I'm not sure if you have to be a registered member in order to fully participate or how that process works but their websites has lots of relevant resources to use.  Their Classic Globe website has teacher guides, data sets that can be used to teach analysis, protocols, examples of current student projects, etc.  It's not the most intuitive website to navigate but is you search under the Teacher and Student tabs you're sure to find things you can use.  Their Elementary Globe page is a bit more user friendly.

Extend: How can/will you use this week's resources in your lessons?

This week's module contained a lot of resources that promote active rather than passive learning.  I really liked the TD Interactive Documenting Glacial Change.  It begins with asking students to view various photographs to observe changes in the landscape that glaciers leave behind.  Moving the slide bar on the images to see how they looked 60-100 years ago compared to today really shows the changes dramatically, see images at left.  These images are also good illustrations of the vegetation that crops up in a glacier's wake.  I can see linking this to albedo and it's effect on global warming.


I also really like the "Drop in the Bucket" and "Glacier Ice-Sea Level" activities where we estimated measurements and then checked USGS data to see how close those estimates were.  Any opportunity to get students active in their learning and checking their own understanding is wonderful.  In this vein, I'd also want students use the Nenana Ice Classic breakup log data to create graphs.  A similar activity is Nova's "What's Up With the Weather" in which students graph temperature data and learn about "the moving average".



Extend: How useful, insightful or relevant are this module's resources and information to you?

As we've been experiencing lots of windy weather this month, I found the National Snow and Ice Data Center's All About Snow section to be really relevant to students in Valdez.  One new term I learned on the site is sastrugi.  These are wind sculpted snow ridges that form when wind erodes and drifts the snow.  We have lots of those around here now. 

Another relevant resource to use locally is the Extreme Ice Survey layer for Google Earth.  I found some good images showing the Columbia Glacier's retreat over the course of a year.  There was also a video showing part of the glacier rising and falling with the tide.  A bit of info from the site that I didn't know is that " just 22 years ago, Columbia Glacier was 1,300 feet higher than it is today.  The loss is equivalent in height of the Empire State Building and has retreated 10 miles since 1984."  At right is an image of the Columbia Glacier from the Extreme Ice Survey layer.
One more Columbia Glacier shot from my husband.

3 Colleague's Blogs
Here are comments posted on others' blogs this week:

Lila's Thoughts on Integrating Ways of Knowing:  It's inspiring that you can give birth to a beautiful new baby and keep up with blogging.  Wow!  
You give a great summary of the information presented in this week's module.  I, too, was surprised to learn that Alaska pays $35 million a year in permafrost damage.  Thanks for the links for Antarctic research and for sharing the good links you found on Alaskool.

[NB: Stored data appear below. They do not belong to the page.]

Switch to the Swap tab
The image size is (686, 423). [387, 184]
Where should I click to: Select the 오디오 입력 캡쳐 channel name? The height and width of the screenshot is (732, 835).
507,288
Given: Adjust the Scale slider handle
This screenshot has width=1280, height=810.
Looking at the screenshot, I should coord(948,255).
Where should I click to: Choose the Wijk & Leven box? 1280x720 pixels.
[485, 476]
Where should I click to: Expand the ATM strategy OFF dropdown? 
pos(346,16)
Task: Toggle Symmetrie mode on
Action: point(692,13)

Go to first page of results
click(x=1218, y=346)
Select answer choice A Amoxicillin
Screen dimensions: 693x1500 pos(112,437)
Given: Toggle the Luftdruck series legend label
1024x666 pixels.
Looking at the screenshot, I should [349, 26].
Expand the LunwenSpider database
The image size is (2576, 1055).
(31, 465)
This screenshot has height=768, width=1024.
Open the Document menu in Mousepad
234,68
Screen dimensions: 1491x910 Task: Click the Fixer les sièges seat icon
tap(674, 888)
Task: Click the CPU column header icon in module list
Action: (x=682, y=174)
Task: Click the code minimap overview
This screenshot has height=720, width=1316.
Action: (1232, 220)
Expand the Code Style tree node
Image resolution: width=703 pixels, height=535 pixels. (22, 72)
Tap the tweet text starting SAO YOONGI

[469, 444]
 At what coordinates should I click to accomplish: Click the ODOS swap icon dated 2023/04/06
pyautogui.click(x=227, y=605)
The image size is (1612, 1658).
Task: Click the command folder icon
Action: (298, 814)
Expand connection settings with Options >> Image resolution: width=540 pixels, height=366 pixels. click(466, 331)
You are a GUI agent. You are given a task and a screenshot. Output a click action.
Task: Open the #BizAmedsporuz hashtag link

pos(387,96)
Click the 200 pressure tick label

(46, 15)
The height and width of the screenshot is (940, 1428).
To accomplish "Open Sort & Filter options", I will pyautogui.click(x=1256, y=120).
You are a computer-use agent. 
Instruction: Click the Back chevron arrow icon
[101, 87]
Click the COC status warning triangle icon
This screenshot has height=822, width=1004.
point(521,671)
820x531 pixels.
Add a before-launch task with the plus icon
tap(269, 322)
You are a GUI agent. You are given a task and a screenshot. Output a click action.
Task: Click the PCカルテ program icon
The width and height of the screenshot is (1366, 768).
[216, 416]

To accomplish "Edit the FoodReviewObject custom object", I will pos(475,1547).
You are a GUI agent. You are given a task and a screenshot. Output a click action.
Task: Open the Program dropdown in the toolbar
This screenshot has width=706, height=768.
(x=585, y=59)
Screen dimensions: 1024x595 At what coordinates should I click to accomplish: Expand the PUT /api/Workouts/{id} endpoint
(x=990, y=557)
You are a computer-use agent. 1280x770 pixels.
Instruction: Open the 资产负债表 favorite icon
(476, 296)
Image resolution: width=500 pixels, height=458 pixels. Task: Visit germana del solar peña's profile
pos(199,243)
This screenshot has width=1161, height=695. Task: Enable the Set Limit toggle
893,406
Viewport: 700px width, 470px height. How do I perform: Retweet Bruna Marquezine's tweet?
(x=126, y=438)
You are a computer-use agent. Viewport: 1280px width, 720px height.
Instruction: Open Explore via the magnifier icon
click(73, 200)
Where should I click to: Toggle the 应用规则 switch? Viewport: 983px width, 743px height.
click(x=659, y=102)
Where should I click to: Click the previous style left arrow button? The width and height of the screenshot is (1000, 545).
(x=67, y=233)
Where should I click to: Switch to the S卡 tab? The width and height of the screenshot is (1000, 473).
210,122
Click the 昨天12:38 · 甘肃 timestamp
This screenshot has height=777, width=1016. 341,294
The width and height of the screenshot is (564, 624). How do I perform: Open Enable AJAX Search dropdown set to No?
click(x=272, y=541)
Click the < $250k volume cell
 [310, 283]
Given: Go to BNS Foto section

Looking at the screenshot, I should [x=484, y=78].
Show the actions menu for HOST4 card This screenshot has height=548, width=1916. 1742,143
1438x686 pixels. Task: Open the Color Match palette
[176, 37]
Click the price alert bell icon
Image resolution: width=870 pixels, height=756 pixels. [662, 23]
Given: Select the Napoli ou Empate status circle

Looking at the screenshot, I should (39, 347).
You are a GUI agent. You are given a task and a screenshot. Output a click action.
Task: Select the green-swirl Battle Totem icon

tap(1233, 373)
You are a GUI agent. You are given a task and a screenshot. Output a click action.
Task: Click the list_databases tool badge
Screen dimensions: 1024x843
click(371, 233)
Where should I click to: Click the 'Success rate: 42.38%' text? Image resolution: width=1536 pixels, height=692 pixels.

Winsore's Explore Alaska Blog: I love the Laura Ingalls Wilder hook on your blog.  I used to love those books, too.  I think I'm a teacher in part because of the influence of those books.  Thanks for the reminder about the stories on Alaska Native Knowledge Network and the reminder to use them, in addition to indigenous language place names, as a hook or connection to interest students.  

Explore Alaska:  I found the positive feedback loop information to be scary also.  So was the idea of triggers or thresholds that once met could precipitate massive accelerated climate change.  Yikes!  I'm also sorry to hear about the air pollution vote in Fairbanks.  I used to live south of Nenana so Fairbanks was our shopping hub.  I would dread going there in the winter as I would get an asthma attack every time I got out of my car from the exhaust, inversion layers and the cold combined. 

Saturday, November 27, 2010

Module VIII: Cryosphere Introduction

Essential Question: How are Arctic sea-ice, climate and culture all connected?

Explain: What new learning or reflections have you taken from this module?   
 
I had never heard the term cryosphere before taking this class so much of this week's information was new to me.  One fact that really surprised me was that 3/4 of the drinking water in the West comes from snow melt.  I'm not sure where I thought it came from as I know it's a dry environment but that figure was higher than I realized.  I wonder what that figure would be for the dry interior of our state.  We really noticed a difference in vegetation following low snow winters when I lived in the Denali Borough.  I'd love to see data showing snowfall in winter and then vegetation cover the following spring and summer.   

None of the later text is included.